097 分配が増えない日本 - GDP分配面の1人あたり実質変化
GDP分配面について、労働者(家計)への分配となる賃金や、企業への営業余剰などが実質的にはどのように変化してきたのか、国際比較をしてみます。
目 次
1. GDP分配面の実質値とは
前回は、G7各国の支出面のGDPの各項目について、1人あたりの実質値の成長度合いを確認してみました。
各国ともそれぞれの特徴がありつつも、少しずつ1人あたりの支出が上昇していることが分かりました。
年率1%相当、この20年間で1.2~1.3倍程度が主要先進国としての標準的な成長度合いと言えそうです。
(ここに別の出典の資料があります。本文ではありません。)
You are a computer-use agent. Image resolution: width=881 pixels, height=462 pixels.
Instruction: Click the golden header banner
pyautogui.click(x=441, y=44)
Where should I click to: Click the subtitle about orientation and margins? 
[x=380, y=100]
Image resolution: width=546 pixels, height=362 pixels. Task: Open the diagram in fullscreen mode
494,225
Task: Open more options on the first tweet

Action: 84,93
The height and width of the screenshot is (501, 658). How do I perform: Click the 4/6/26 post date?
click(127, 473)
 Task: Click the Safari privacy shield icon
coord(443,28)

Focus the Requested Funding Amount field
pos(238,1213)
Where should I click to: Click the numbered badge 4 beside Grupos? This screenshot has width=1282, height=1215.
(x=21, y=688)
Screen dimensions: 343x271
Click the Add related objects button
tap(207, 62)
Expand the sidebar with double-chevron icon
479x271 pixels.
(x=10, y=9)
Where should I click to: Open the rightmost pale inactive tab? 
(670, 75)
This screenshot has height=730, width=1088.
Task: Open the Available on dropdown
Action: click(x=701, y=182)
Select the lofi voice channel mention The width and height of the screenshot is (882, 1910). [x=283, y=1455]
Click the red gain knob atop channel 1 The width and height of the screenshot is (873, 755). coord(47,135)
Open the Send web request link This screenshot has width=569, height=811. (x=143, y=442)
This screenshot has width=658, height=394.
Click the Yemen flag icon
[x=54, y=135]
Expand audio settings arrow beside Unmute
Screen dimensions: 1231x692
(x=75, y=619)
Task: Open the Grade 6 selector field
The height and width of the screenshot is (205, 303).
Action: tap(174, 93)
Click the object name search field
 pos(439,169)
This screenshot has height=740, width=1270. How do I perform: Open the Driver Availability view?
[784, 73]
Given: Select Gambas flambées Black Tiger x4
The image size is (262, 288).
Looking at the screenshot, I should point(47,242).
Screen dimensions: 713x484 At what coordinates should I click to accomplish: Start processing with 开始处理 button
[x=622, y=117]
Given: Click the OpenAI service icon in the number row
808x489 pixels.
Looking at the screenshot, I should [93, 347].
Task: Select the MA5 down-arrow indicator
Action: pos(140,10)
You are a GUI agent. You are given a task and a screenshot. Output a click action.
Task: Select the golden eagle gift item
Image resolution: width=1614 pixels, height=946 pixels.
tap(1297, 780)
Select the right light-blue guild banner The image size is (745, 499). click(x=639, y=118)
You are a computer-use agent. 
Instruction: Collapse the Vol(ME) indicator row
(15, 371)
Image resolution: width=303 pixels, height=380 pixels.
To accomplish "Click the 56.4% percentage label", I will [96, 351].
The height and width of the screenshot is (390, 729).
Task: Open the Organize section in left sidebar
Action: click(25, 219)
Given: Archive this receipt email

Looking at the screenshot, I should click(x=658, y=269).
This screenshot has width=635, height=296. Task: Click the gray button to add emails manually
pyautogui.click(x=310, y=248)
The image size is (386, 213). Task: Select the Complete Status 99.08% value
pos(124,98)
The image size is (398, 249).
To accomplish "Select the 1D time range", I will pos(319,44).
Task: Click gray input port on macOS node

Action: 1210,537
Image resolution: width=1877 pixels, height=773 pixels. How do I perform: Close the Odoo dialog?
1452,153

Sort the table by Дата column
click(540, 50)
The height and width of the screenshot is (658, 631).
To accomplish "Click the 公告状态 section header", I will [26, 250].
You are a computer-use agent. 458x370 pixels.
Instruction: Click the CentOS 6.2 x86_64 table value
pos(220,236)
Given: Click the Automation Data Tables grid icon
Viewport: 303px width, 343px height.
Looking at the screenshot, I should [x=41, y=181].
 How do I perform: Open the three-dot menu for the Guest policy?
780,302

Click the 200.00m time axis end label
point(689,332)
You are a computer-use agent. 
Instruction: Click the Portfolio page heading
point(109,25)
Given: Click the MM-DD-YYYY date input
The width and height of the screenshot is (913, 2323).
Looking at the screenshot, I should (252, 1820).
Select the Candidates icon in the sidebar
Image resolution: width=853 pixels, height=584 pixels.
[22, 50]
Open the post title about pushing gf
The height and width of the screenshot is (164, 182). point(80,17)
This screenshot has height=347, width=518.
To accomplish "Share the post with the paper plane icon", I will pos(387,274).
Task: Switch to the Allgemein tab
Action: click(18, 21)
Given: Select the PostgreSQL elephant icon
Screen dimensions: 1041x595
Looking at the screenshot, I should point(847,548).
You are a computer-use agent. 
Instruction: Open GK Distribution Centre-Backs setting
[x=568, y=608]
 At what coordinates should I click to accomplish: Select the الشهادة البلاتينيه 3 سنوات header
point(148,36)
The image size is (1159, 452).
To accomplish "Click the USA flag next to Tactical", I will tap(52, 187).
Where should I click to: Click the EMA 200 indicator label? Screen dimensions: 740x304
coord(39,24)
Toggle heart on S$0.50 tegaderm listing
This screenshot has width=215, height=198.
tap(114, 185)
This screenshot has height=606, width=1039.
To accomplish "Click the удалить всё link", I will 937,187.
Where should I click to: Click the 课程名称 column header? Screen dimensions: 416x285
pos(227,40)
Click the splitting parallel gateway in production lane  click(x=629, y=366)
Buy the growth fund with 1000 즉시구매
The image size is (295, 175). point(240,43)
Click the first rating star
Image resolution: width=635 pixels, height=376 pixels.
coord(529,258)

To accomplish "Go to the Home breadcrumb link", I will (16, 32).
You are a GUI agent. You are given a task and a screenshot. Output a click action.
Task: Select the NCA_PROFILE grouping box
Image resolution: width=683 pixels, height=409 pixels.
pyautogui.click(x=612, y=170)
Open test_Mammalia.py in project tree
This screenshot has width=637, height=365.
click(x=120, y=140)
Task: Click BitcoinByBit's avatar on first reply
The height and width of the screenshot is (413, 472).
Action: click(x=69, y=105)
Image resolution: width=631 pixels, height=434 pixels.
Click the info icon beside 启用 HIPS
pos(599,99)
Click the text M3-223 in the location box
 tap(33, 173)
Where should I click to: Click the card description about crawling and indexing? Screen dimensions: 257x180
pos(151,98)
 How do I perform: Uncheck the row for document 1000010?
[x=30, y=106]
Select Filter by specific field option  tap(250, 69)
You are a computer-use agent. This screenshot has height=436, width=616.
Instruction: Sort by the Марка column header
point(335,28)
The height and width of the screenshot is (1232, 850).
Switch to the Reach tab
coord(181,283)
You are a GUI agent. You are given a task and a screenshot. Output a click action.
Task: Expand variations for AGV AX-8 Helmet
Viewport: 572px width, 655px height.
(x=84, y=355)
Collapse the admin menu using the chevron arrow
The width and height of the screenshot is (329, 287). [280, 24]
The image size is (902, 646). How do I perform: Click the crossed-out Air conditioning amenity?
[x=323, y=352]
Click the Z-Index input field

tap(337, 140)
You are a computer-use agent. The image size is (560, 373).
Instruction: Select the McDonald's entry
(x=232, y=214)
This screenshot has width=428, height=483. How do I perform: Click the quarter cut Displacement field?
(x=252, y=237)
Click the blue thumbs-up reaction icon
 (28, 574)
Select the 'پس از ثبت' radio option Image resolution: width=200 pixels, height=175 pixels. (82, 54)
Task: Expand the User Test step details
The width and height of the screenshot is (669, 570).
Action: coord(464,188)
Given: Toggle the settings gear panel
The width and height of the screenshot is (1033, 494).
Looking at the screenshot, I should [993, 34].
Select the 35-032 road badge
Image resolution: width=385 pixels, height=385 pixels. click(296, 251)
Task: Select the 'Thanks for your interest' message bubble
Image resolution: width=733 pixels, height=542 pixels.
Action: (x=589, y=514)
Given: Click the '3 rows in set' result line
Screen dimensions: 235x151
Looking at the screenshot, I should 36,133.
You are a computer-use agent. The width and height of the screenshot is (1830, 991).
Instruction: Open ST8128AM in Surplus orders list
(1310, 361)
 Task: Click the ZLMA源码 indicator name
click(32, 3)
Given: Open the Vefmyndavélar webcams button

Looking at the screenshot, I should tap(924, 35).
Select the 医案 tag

日本も実質で見れば他国ほどでないながらも成長しているようです。
今回は分配面についても見ていきたいと思います。
GDPの支出面や生産面では、それぞれの項目でデフレータが集計され、実質値が公開されています。
しかし、分配面の実質値は集計されていません。
分配面で各項目に1:1で対応するデフレータというものが存在しないためです。
例えばGDP分配面のうち賃金について考えてみると、賃金デフレータという指標は存在しません。
一方で、賃金は消費者である労働者の所得ですので、その所得で購入できるものの数量変化を推定するという形であれば計算が可能となります。
つまり、消費者物価指数などの物価指数で実質化する事により、その賃金で購入できるモノやサービスの数量的な変化を推定できるという考え方になります。
例えば厚生労働省の毎月勤労統計調査の実質賃金指数は消費者物価指数(持家の帰属家賃を除く総合)で実質化された指標です。
また、OECDの平均給与(Average annual wages)は、民間最終消費支出デフレータで実質化されています。
GDP分配面では、1:1で対応する物価指数が無いため、実質化の際の物価指数に選択肢ができることになります。
消費者物価指数、民間最終消費支出デフレータ、GDPデフレータが考えられますが、それぞれの物価指数で乖離もあるため、実質化された数値を見る際には注意が必要ですね。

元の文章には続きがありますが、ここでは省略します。